Sure, there had been finales that left fans feeling disappointed before, with Seinfeld and The Sopranos chief among them. But the level of vitriol the show’s final season and series finale received, with those merely watching at home assuming they might’ve been better suited to end the show than, you know, the guys who created the thing, was unprecedented. And, if we’re being totally honest, just the beginning. It’s not hard to draw a straight line from the way Lost‘s finale was treated to the treatment of Game of Thrones‘ final season earlier this year.
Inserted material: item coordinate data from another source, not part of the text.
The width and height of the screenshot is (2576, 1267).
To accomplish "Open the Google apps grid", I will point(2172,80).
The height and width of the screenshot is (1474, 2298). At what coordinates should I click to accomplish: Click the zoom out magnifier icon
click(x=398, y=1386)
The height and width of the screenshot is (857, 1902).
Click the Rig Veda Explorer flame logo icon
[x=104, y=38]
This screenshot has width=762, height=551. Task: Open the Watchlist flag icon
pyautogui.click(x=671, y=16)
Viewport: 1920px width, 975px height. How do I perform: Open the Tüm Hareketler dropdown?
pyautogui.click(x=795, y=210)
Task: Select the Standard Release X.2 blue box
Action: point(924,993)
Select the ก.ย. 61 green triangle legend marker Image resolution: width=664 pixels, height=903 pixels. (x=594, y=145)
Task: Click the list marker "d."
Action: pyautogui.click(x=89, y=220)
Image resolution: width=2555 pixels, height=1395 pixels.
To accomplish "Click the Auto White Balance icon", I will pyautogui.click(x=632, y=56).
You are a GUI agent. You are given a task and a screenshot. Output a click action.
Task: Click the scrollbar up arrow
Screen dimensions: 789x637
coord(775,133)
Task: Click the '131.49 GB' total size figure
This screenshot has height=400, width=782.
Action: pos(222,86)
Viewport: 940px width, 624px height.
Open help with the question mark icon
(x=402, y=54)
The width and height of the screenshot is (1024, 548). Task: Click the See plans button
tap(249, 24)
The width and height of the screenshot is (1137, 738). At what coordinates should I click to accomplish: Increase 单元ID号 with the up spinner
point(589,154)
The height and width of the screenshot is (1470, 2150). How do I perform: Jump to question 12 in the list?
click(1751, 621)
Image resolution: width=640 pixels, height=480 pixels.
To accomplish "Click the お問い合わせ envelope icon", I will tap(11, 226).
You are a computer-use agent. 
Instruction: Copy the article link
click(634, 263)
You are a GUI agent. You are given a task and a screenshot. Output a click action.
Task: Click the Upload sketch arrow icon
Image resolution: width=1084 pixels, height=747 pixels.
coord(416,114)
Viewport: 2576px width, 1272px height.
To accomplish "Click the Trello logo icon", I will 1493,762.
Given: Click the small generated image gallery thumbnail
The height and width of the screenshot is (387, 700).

While it seems as though we’re just a year or two away from an inevitable attempt to reboot Lost—ABC’s new president Karey Burke told reporters earlier this year, “That is a reboot I would be interested in seeing—it should go without saying that there will probably never be another like it. TV’s wasteland of failed pretenders to the throne are more than proof of that. And while Jack may have infamously told Kate in the season three finale, “We have to go back,” there’s no good reason (outside of a craven cash grab) that we should try and replicate a magic that, much like the many questions left unanswered by series’ end, remains ineffable to this day.

Lost seasons one through six are available to stream on Hulu now.